Recreational trail a better bet for Adirondacks than tourist train
In terms of the experience and purpose, it’s about as far as you can get from CitiBike, the new and enormously popular bike-sharing program in New York City. But a multiuse bike trail through the heart of the Adirondacks, from Old Forge to Lake Placid, could be transformative in its own way, bringing large numbers of tourists each year — not only for biking, but hiking, cross-country skiing and snowmobiling — to a region that badly needs the economic boost. This plan is now a real possibility, thanks to a recent change of heart by state officials.
The path has been proposed by a broad-based coalition called Adirondack Recreational Trail Advocates (ARTA), and has widespread support from residents and local officials. But it conflicts with a plan of the nonprofit Adirondack Scenic Railroad, which runs a train from Utica to Old Forge and wants to extend it along the existing but unused tracks another 90 miles to Lake Placid.
The state Transportation and Environmental Conservation departments made a tourist train part of their unit management plan for the corridor in 1996. However, that plan also called for the alternative of a multiuse recreation trail if the rail experiment failed.
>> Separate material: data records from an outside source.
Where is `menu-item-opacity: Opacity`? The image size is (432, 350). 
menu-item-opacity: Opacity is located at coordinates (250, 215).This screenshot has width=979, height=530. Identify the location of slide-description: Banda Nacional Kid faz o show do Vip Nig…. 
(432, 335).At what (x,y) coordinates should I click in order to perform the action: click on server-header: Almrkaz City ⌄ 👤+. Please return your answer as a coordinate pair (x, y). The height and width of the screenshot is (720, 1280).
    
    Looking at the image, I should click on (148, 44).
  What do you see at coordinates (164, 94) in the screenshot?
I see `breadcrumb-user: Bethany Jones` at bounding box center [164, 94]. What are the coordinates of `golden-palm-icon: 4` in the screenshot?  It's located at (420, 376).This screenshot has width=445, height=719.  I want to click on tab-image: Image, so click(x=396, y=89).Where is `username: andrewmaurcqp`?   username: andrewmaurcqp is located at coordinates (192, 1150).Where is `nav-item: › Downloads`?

And it has failed — if failure can be defined as no tourist train, despite repeated assurances by the Adirondack Scenic Railroad that one was coming, in those 17 years. Meanwhile the state, which owns the tracks and leases them to the railroad, has invested around $30 million in the line since 1992 with ongoing maintenance costs of $300,000 a year.
The Adirondack Scenic Railroad appeared to help its cause last fall when it signed a memorandum of understanding with the Chicago-based Iowa Pacific Holdings Railroad to run a high-end Pullman Car sleeper service between New York City and Lake Placid. (This is the same company that operates the new, and so far successful, tourist train between Saratoga Springs and North Creek.) But the plan is light on details, and also light on investment from the railroad when it comes to track improvements. The state would apparently be responsible for all or most of the cost of rehabilitating the track, estimated at $43 million by DOT in 2009.
A recreation trail would be cheaper (and costs could be recouped by selling the old rails as scrap). It would also attract far more visitors and have much greater economic impact, based on the experience of other long-distance recreational trails around country, and estimates by consultants for both the railroad and the trail group.
There’s nothing wrong with a tourist train — in fact we’ve been proponents of them in other cases, including the one between Saratoga Springs and North Creek. It would be great to have both (provided the train attracted enough riders), with the recreational trail alongside.
But building a separate trail next to a refurbished track for the entire corridor would be financially prohibitive, and, because of sensitive areas like wetlands and other impediments, environmentally destructive. A choice must be made. If state officials are going to take a thorough look at the alternatives, as they now say they are going to do, they should come down on the side of the rec trail.